> [PROBLEM TO WORK ON] Print the line containing "Task: Click the question mark help button", then every line after it through the end of the material, exactly as written and without pictures.

> [TASK INPUT]
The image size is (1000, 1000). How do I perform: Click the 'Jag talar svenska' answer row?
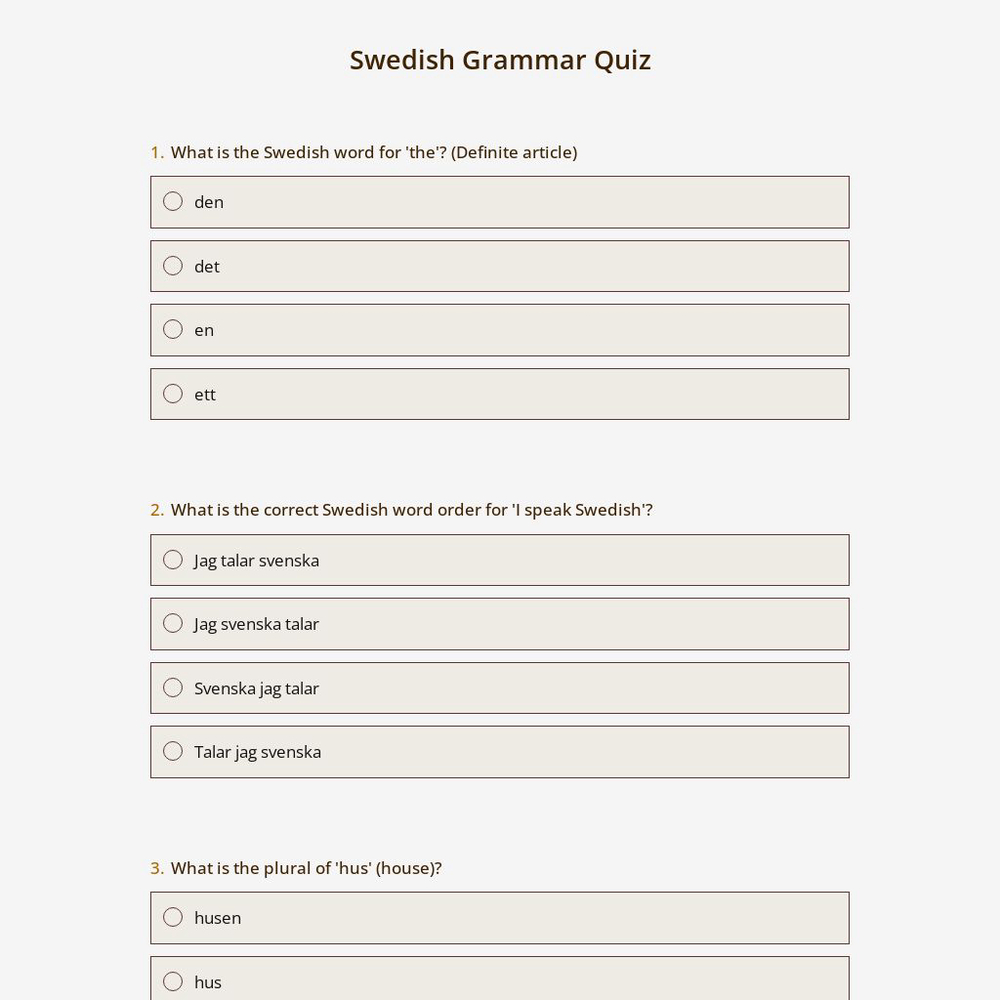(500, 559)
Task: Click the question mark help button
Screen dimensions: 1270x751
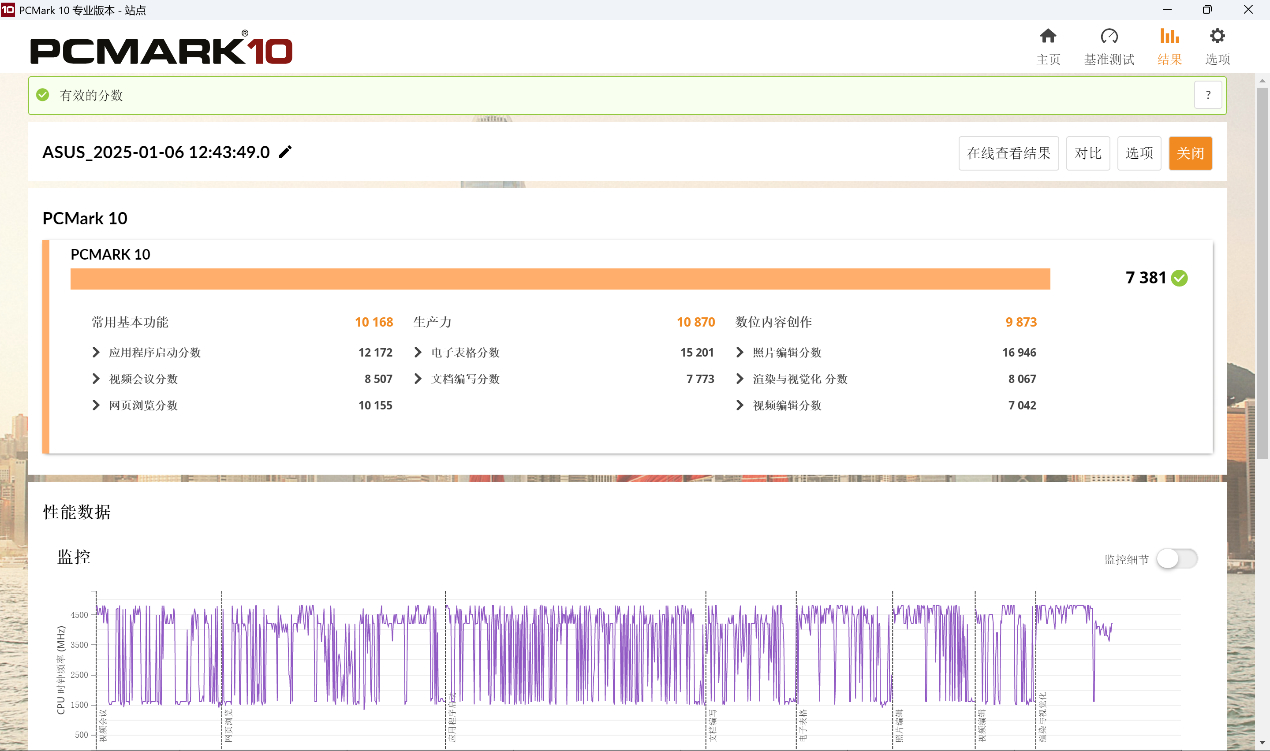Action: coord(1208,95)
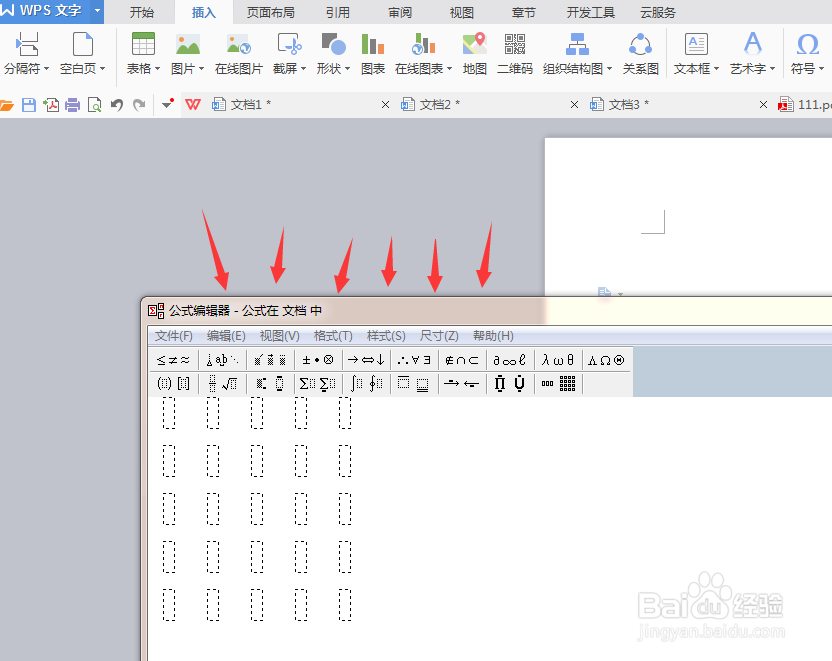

> [SOLVED EXERCISE]
Task: Click the question mark help button
Screen dimensions: 1270x751
Action: coord(1208,95)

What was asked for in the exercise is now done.